### Data in this exercise:
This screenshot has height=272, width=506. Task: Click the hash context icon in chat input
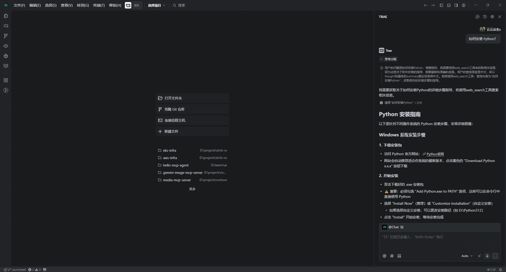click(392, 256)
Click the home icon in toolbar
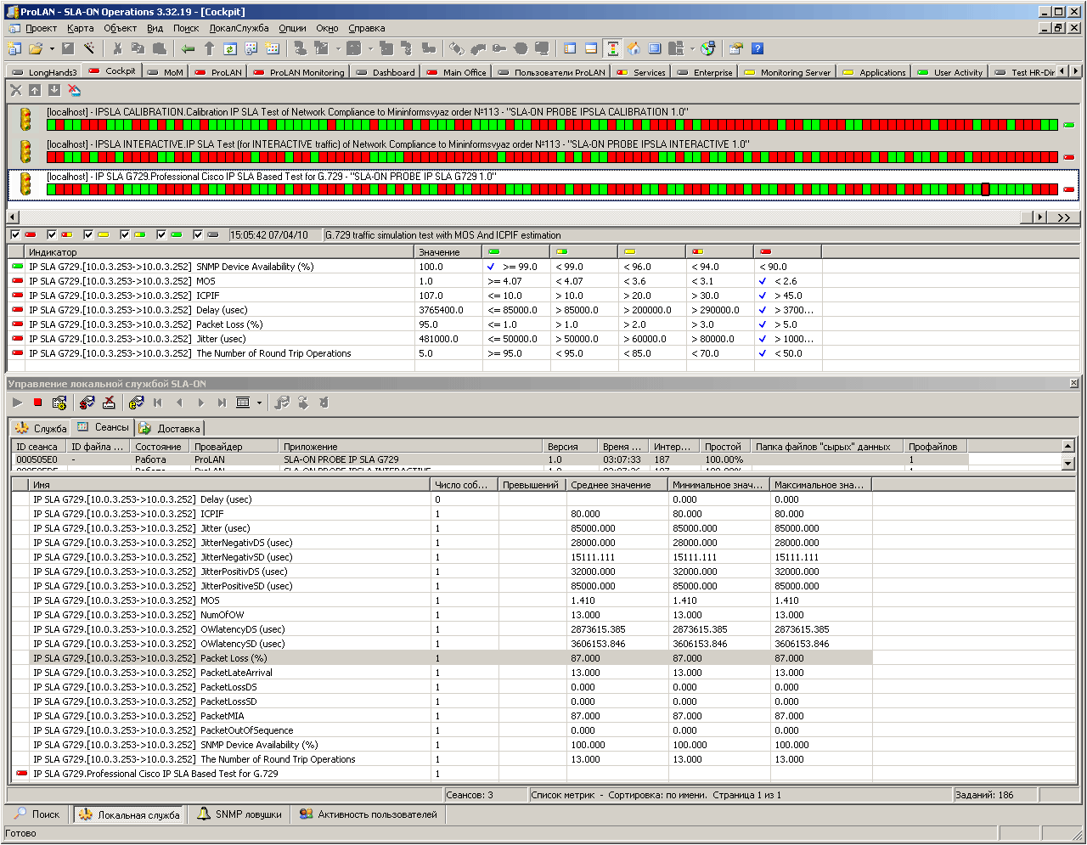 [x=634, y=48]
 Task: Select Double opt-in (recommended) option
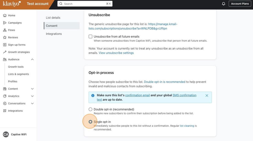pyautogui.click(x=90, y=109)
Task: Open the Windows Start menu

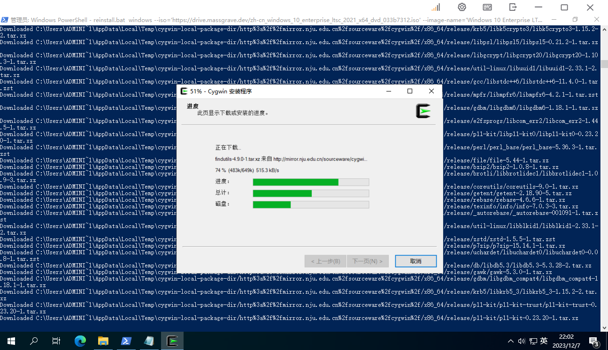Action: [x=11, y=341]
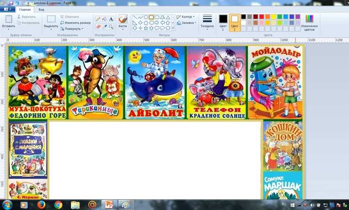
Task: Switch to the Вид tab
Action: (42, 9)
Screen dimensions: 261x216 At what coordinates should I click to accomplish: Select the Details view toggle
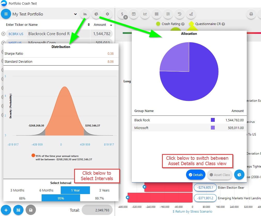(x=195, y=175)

* * *

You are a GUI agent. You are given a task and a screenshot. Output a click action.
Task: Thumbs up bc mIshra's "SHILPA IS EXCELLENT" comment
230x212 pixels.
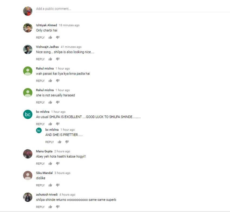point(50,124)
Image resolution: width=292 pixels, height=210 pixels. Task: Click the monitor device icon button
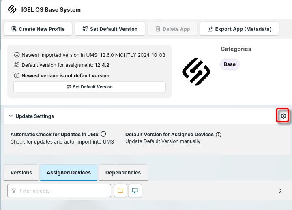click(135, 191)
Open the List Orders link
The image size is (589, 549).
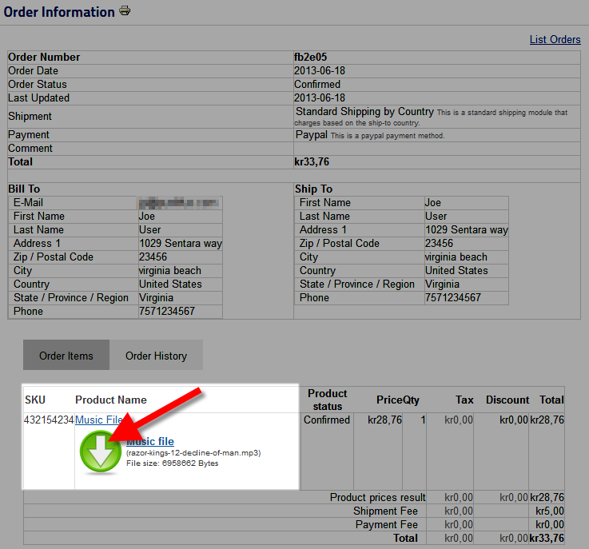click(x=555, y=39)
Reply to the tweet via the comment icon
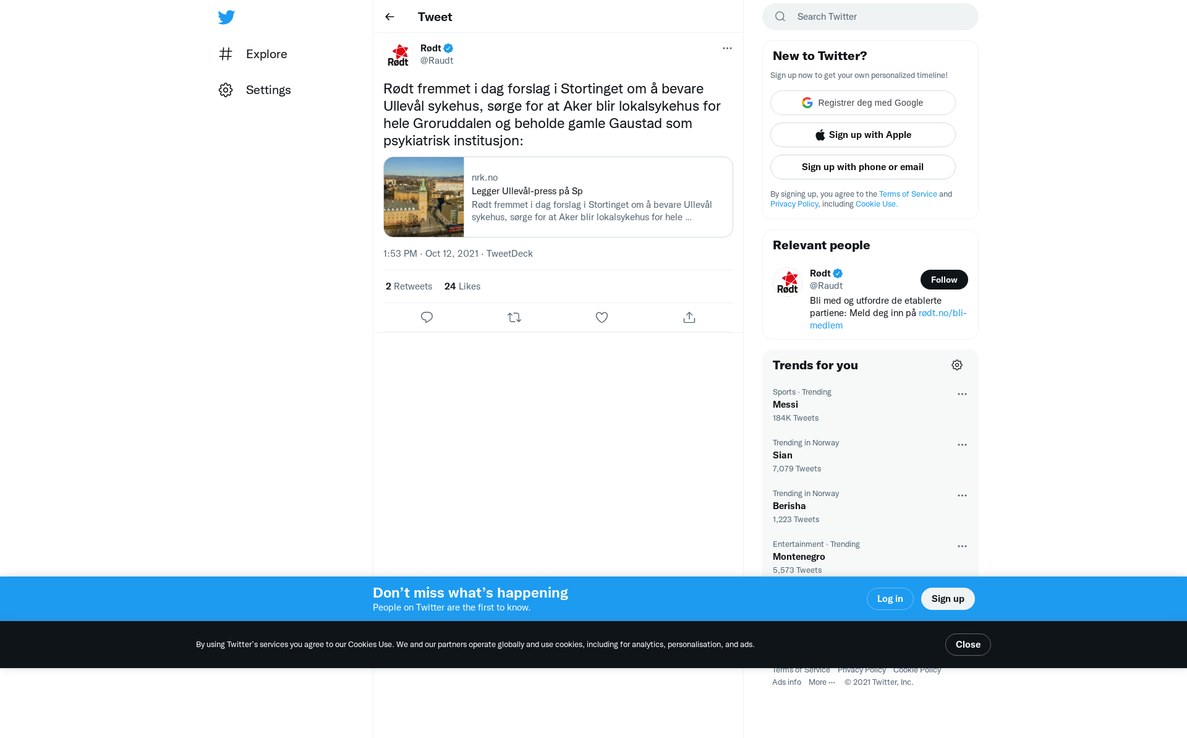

...

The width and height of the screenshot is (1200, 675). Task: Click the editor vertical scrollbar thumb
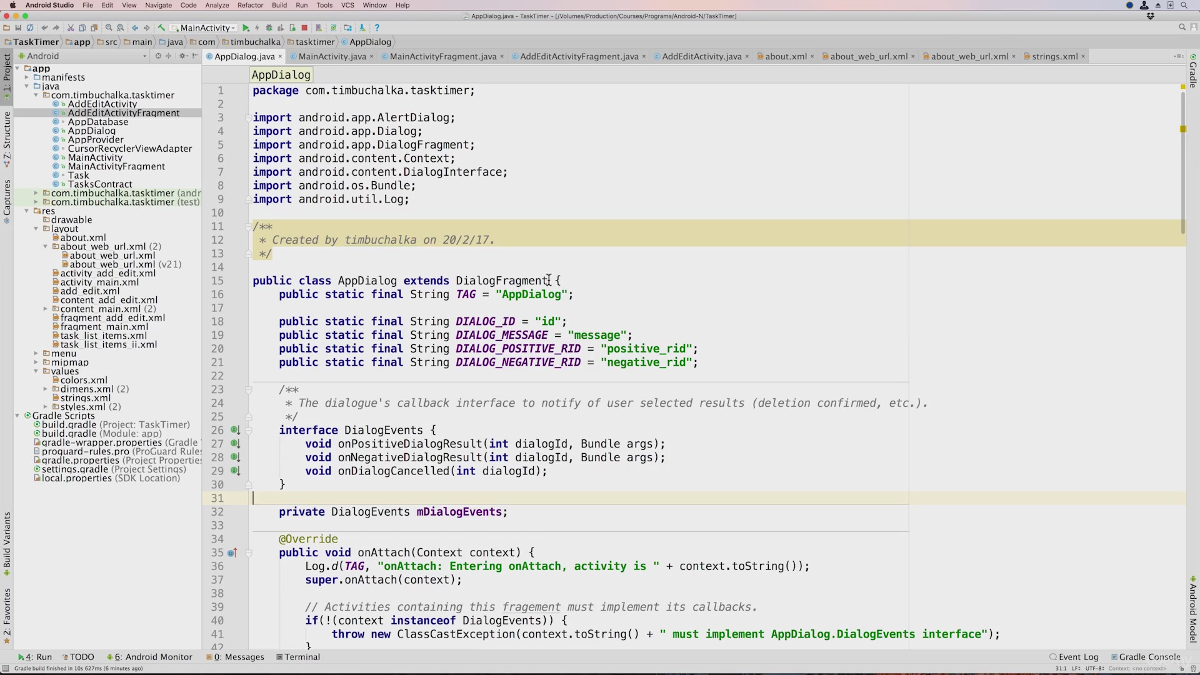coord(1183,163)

### Short exercise:
Copy out the items above word for word, from the line containing "This screenshot has" through the line containing "(x=195, y=175)", and leave out the pictures.

### Task output:
This screenshot has height=272, width=506. Task: Click the hash context icon in chat input
click(392, 256)
Click the home icon in toolbar
 [x=634, y=48]
 Task: Select Double opt-in (recommended) option
pyautogui.click(x=90, y=109)
Task: Open the Windows Start menu

Action: [x=11, y=341]
Task: Switch to the Вид tab
Action: (42, 9)
Screen dimensions: 261x216 At what coordinates should I click to accomplish: Select the Details view toggle
(x=195, y=175)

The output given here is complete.